--- Dataset Enclosed Below ---

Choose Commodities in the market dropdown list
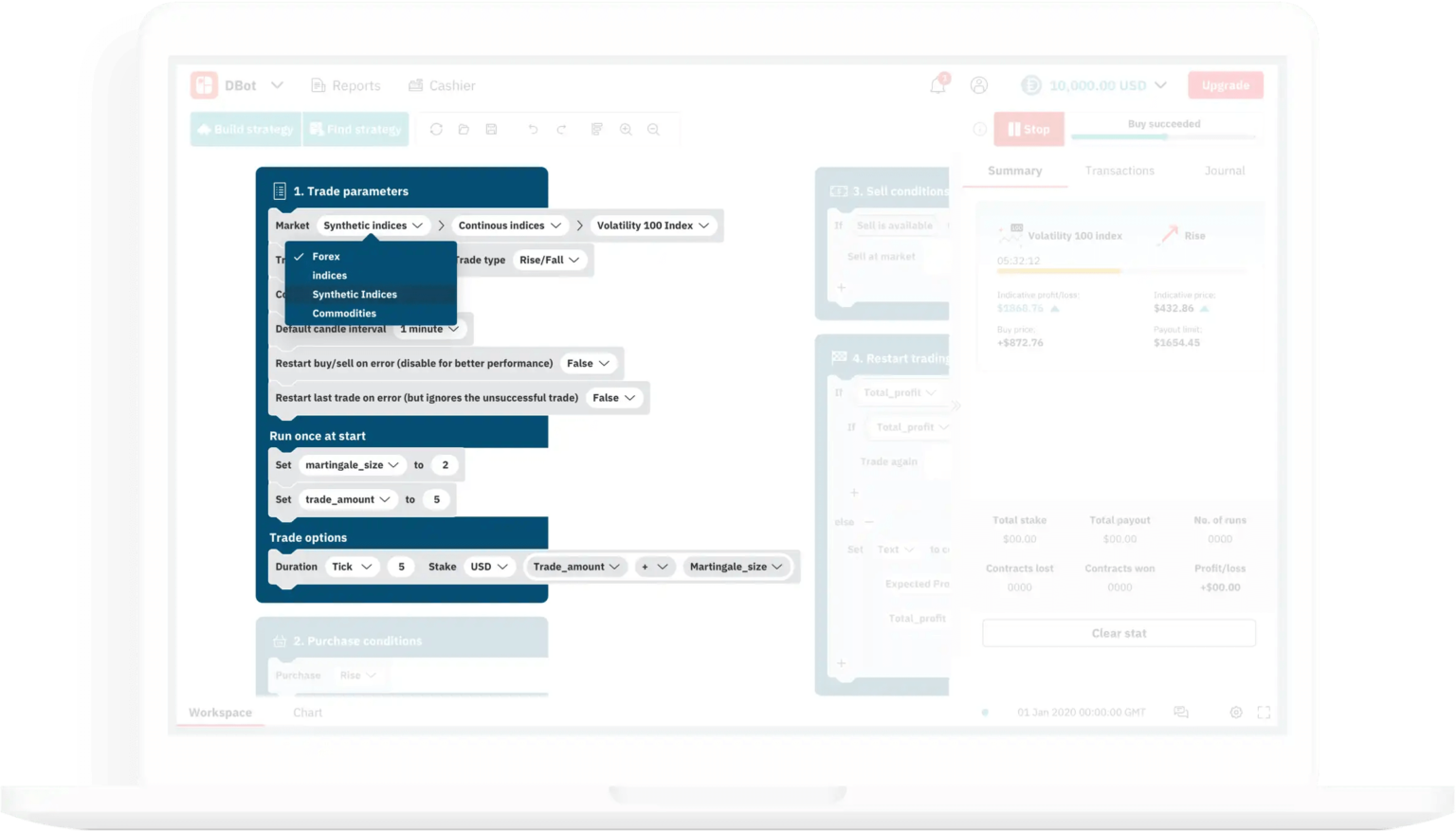The width and height of the screenshot is (1456, 831). click(x=344, y=314)
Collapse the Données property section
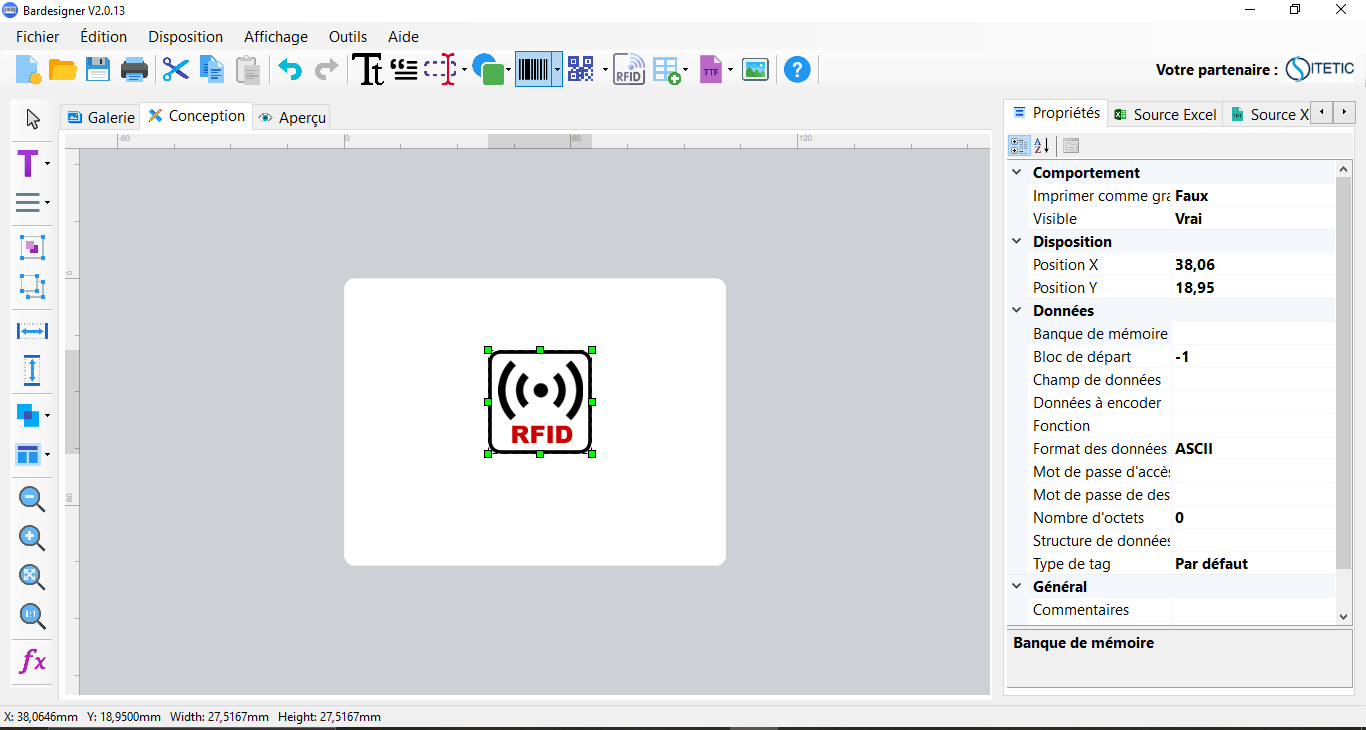The image size is (1366, 730). [x=1017, y=311]
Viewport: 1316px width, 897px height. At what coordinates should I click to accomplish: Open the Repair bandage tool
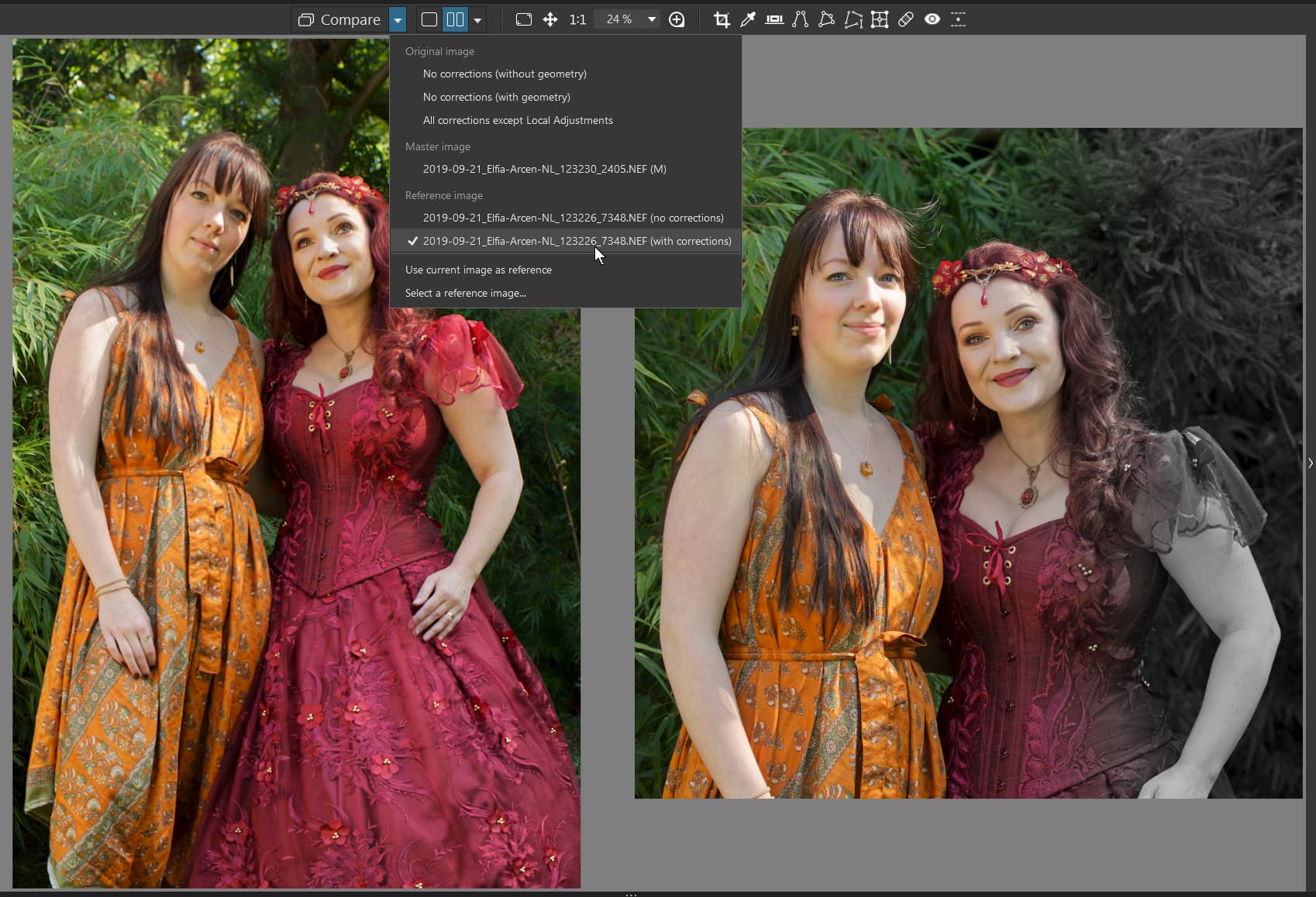click(906, 19)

--- End of Enclosed Dataset ---

What is required: The task calls for all records to be set down precisely, excluding any images.

Solved problem:
Choose Commodities in the market dropdown list
The width and height of the screenshot is (1456, 831). click(x=344, y=314)
Collapse the Données property section
The image size is (1366, 730). [x=1017, y=311]
Viewport: 1316px width, 897px height. At what coordinates should I click to accomplish: Open the Repair bandage tool
click(906, 19)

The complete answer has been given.